Statistics 101 from OMF Science Wednesdays:
----
Statistics is considered a mathematical way to describe data and test hypotheses. Some of the fundamental components of statistics include p-values, regressions, and confidence intervals.
What is a p-value?
In the world of research and statistics, the word “significant” has a specific meaning. In general, a result is considered significant if there is a low likelihood that it can be explained by random chance and is therefore due to what is being tested. Calculating a p-value when analyzing a set of data is a way of determining if the results are significant.
In order for a p-value to have meaning, part of the study design process should include setting a significance level. This is typically a value around 0.05, and a p-value lower than the significance level indicates that the results are significant.

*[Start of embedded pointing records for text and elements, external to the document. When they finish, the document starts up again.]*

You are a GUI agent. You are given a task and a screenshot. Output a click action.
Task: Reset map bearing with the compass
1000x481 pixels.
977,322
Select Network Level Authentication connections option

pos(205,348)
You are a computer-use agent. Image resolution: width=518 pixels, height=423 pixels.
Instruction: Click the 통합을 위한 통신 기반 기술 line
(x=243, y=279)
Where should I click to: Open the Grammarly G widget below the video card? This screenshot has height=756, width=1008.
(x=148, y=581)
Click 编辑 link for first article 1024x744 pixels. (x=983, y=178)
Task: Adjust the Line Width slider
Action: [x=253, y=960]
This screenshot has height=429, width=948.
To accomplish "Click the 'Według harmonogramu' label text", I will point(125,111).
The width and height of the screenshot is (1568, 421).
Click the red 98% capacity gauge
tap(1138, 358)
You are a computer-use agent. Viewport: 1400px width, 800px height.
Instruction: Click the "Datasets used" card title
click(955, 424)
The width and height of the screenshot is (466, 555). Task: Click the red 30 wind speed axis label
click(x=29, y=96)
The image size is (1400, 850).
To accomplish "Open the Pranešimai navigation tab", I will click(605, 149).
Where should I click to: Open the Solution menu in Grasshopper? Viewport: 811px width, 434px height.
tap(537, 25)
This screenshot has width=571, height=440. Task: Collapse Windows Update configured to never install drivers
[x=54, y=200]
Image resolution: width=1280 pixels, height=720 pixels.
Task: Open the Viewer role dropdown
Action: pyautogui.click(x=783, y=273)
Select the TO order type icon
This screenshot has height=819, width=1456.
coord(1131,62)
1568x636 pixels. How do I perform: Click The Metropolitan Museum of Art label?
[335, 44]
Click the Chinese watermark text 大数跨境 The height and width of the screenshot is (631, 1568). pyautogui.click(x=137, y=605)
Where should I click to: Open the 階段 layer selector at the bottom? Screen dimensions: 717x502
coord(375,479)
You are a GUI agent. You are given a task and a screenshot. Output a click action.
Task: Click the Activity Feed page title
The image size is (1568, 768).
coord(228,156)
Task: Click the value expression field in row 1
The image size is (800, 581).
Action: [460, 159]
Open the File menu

What is a regression analysis?
A regression analysis is a way of analyzing the relationship between a dependent variable and at least one independent variable. In other words, a regression analysis tries to predict one parameter (the dependent variable) based on another parameter (the independent variable).
Taking a regression analysis one step further, statistics can also describe the strength of the relationship between the variables through a correlation coefficient. Correlation coefficients range from -1 to 1. A coefficient of -1 would mean the variables are perfectly negatively correlated—when the independent variable goes up by a unit, the dependent variable goes down by a unit. A perfect positive correlation—when the coefficient equals 1—would mean both the independent and dependent variable move in the same direction, and a coefficient of 0 indicates there’s no relationship between the variables.
What is a confidence interval?
A confidence interval is the range of values in which a parameter is likely to fall if you repeated the test. For example, for a 95% confidence interval, you would be 95% confident that a retest would produce a value that falls within the specified range. This interval can therefore be a way of describing the data, including how variable—or how spread out—it is.
What does this mean for evaluating and understanding research results?
Different statistical tests are needed for different types of research, and there are many ways to introduce bias to statistics, making proper analysis complicated. To understand whether a research study has used the proper statistical tests, one general guideline is as follows: the number of groups being compared has large implications for which test is appropriate. For example, a t-test should only be used when comparing the averages of two groups, but comparing three or more groups requires a different test like an analysis of variance (ANOVA). There are many types of statistical tests and nuances that go into this, but this guideline can at least serve as a starting point.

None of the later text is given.